Dalam operasi, petugas mendapati salah satu tempat penjualan minuman beralkohol berada berdampingan dengan fasilitas pelayanan kesehatan, yakni sebuah klinik yang berlokasi di kawasan Jalan Baru, Kota Manokwari.
Temuan itu menjadi perhatian serius aparat kepolisian karena lokasi penjualan miras dinilai tidak sesuai dengan ketentuan yang berlaku terkait penempatan usaha minuman beralkohol.

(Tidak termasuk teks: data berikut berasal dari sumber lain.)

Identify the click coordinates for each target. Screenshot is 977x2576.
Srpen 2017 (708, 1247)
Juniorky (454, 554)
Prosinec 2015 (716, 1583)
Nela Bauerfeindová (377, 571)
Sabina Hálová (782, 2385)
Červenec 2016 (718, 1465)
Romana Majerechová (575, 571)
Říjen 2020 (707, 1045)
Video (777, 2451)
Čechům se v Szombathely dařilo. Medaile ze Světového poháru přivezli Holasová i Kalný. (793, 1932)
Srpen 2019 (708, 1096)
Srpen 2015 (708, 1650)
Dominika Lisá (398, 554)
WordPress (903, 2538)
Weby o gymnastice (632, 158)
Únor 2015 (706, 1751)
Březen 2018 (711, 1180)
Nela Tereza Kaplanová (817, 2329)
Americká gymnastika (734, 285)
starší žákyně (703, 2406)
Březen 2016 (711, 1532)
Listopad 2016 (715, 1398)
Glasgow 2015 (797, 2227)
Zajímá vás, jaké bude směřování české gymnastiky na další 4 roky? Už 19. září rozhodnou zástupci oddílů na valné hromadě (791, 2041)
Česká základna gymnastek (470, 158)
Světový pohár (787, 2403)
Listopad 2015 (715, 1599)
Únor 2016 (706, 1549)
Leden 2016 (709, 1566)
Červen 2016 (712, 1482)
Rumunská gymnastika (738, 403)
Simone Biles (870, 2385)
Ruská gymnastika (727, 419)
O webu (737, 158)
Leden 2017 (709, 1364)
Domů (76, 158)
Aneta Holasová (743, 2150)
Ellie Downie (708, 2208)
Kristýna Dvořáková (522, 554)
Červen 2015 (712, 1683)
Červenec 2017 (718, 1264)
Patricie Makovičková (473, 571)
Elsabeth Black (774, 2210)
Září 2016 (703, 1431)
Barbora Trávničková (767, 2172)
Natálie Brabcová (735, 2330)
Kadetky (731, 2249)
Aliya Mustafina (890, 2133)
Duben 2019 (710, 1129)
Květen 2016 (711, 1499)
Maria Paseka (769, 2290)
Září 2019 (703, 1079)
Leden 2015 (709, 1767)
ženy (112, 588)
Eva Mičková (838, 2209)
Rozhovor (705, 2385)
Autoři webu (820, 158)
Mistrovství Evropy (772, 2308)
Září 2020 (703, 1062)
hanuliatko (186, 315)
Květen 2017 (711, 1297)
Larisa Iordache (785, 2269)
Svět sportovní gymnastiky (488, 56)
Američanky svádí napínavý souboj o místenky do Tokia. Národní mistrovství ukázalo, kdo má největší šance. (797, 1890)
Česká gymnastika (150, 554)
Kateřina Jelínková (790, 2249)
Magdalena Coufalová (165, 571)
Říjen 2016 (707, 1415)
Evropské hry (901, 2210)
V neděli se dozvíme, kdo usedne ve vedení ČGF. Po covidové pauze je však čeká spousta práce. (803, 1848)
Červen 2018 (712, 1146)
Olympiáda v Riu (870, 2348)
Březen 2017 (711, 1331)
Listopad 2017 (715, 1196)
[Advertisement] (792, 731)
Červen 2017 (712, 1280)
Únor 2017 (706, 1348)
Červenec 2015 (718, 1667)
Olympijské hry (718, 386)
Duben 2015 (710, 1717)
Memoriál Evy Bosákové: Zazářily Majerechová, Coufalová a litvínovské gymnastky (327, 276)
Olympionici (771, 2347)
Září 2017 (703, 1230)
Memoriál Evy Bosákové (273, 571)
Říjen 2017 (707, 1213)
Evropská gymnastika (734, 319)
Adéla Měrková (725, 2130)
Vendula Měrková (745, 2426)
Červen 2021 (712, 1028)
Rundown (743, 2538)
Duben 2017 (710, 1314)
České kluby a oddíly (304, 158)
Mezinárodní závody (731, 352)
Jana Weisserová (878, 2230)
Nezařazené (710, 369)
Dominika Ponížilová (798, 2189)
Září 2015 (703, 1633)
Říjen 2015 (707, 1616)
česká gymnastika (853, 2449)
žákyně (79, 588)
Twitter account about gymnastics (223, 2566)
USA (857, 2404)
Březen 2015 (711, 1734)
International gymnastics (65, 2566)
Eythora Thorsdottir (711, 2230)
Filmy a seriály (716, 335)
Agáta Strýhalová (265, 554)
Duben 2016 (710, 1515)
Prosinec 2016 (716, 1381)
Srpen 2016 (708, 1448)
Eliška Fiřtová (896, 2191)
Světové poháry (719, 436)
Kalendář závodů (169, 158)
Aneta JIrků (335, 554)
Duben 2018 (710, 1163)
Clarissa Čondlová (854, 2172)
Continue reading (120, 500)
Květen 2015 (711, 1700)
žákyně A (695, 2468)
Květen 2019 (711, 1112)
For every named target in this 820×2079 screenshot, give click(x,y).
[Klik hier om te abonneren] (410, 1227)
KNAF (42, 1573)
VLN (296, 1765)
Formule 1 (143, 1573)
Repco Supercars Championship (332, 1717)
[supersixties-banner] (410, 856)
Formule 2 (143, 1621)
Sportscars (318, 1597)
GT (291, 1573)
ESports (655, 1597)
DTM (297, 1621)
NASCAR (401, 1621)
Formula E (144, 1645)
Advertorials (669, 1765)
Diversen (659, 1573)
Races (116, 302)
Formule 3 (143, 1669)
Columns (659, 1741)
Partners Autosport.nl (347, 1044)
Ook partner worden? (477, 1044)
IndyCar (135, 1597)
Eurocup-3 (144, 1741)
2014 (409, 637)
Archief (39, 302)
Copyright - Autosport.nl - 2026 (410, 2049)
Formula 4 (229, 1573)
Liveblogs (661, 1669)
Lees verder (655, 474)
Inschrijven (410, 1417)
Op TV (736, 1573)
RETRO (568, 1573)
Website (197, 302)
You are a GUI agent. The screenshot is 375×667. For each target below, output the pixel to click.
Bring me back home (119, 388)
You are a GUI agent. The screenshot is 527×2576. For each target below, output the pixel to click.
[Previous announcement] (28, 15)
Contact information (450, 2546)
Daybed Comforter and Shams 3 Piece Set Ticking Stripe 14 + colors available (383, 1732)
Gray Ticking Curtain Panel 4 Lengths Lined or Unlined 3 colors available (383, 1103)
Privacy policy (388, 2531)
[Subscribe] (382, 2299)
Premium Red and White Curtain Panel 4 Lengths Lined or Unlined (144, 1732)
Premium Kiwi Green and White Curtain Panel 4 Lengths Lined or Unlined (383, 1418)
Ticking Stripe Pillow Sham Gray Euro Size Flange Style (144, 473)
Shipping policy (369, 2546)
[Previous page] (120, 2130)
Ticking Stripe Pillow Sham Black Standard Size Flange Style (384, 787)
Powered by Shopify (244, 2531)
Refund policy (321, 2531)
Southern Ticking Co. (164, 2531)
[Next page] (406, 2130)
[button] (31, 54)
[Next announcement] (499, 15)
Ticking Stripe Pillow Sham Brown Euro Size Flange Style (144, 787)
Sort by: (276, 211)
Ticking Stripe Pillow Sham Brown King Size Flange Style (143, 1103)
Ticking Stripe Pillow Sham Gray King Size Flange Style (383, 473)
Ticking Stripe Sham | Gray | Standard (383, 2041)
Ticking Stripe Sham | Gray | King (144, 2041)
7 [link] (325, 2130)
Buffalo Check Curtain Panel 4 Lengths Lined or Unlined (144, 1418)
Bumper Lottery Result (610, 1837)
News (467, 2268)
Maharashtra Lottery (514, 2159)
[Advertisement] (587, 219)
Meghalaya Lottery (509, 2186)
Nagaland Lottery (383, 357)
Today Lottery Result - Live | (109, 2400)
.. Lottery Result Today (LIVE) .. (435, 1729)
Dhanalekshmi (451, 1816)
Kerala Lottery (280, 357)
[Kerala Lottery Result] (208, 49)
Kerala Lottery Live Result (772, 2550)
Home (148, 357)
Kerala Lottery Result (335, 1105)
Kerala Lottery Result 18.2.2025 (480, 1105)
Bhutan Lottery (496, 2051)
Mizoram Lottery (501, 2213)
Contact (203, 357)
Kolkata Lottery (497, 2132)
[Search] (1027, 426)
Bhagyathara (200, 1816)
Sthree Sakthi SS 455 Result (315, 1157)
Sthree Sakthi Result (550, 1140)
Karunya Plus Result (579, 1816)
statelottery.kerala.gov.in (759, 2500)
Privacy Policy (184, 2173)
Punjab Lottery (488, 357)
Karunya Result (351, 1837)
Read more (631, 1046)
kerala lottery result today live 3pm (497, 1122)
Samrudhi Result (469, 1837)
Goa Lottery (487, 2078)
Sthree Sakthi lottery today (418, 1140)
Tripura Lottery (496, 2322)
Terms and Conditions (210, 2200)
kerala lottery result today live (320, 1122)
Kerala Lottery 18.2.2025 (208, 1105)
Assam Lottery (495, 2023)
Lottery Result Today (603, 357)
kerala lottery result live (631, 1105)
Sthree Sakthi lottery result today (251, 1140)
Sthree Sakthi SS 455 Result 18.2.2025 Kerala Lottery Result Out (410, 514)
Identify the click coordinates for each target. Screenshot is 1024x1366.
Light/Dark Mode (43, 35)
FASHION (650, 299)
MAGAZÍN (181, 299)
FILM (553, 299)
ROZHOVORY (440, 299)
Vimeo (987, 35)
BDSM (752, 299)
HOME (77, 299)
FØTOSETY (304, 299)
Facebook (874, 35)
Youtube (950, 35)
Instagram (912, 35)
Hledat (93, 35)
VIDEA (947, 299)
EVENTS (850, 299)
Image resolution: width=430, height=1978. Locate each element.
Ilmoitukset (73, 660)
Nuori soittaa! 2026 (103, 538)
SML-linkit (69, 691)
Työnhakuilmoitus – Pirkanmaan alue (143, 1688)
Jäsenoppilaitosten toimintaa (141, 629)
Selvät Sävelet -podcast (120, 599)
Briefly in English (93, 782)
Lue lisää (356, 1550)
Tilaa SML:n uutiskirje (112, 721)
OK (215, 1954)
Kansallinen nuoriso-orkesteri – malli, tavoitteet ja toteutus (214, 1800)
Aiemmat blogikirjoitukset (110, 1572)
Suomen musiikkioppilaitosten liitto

Kepala Subdirektorat 1 Ditresnarkoba Polda Papua Barat, Kompol Roy Berman Simangunsong, mengatakan lokasi tersebut menjadi sasaran razia pertama tim. Dari hasil pemeriksaan, pemilik usaha diketahui masih dalam proses pengurusan izin penjualan.

Polisi menilai peluang diterbitkannya izin sangat kecil karena lokasi usaha tidak memenuhi syarat sebagaimana aturan yang berlaku.
“Yang bersangkutan memang masih berproses terkait izin, tetapi kami meyakini pemerintah daerah tidak akan mengeluarkan izin tersebut. Sebab sudah jelas ada aturan bahwa penjualan miras tidak boleh berdekatan dengan tempat ibadah, sekolah maupun fasilitas kesehatan,” ujar Kompol Roy Berman Simangunsong.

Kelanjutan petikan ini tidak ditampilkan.